Channel Your Inner Uncle Rico With This Sweet Van
"Back in '82, I used to be able to throw a pigskin a quarter mile." Photo: Fox Searchlight |
When this white and blue beluga whale-looking tenement on wheels appeared in the online classifieds, It piqued my interest because if it was good enough for Uncle Rico to live in a van, then maybe he was onto something. Come on, this baby has a sink, a stove, and only 73,000 miles on the odometer. The ad also touts a new carburetor, battery, master cylinder and brake lines, so the Econoline appears ready for a weekend at the lake.
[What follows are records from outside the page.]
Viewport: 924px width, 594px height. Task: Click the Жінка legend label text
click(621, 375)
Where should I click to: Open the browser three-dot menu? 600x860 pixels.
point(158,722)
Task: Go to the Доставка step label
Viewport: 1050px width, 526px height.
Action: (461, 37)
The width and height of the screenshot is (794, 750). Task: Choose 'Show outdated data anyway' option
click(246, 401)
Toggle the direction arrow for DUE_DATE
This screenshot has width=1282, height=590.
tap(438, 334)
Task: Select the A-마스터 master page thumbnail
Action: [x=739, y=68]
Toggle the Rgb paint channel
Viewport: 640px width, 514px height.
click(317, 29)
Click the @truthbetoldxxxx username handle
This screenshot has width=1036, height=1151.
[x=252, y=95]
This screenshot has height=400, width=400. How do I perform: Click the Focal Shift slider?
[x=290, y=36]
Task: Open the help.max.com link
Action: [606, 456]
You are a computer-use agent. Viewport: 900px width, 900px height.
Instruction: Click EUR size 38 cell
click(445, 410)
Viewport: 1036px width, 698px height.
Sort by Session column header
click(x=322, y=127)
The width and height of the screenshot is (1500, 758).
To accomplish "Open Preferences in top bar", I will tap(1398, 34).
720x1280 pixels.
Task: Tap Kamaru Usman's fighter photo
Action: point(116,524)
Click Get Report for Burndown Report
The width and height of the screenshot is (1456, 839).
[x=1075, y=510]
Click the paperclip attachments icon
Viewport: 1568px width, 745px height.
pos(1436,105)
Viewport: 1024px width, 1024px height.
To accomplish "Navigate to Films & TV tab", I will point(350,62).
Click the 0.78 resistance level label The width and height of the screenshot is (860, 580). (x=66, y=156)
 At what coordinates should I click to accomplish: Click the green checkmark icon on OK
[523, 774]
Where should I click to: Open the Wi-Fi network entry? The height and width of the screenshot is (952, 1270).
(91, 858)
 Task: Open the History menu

Take a gander.
She's not much of a looker, but with a few gallons of orange paint, a trip to Hobby Lobby and a few footballs I could take state!
I mean I could fix it up good. I know you're thinking: "Boy, Daryl...you've lost your mind. You have a wife, a house and a nice life, why would you want to throw it all away to live in an old van?"
Because deep down inside, there's something appealing about a man driving a 3/4 ton box who has the spirit of a nomad and the mustache of a felon.
Photo: Fox Searchlight |
The best part about living in a 70's van home? You have an instant reset button for your daily life. If things don't work out in one town, then you bump the starter and put that beast in DRIVE and get the heck out of town. Sometimes quickly.
With our complex lives nowadays, a little simplicity would be a refreshing change of pace. I think we could all take a page out of Uncle Rico's book. Quit your job. Sell your Lexus. List your 4000 square foot McMansion on Zillow, and tell your kids to pay for their own plastic surgery. Its time to get back to basics.
All a man really needs is a van...and a dream. I've already given you the van.
Photo: Fox Searchlight |
-D
If coach would've put me in, we'd be champions.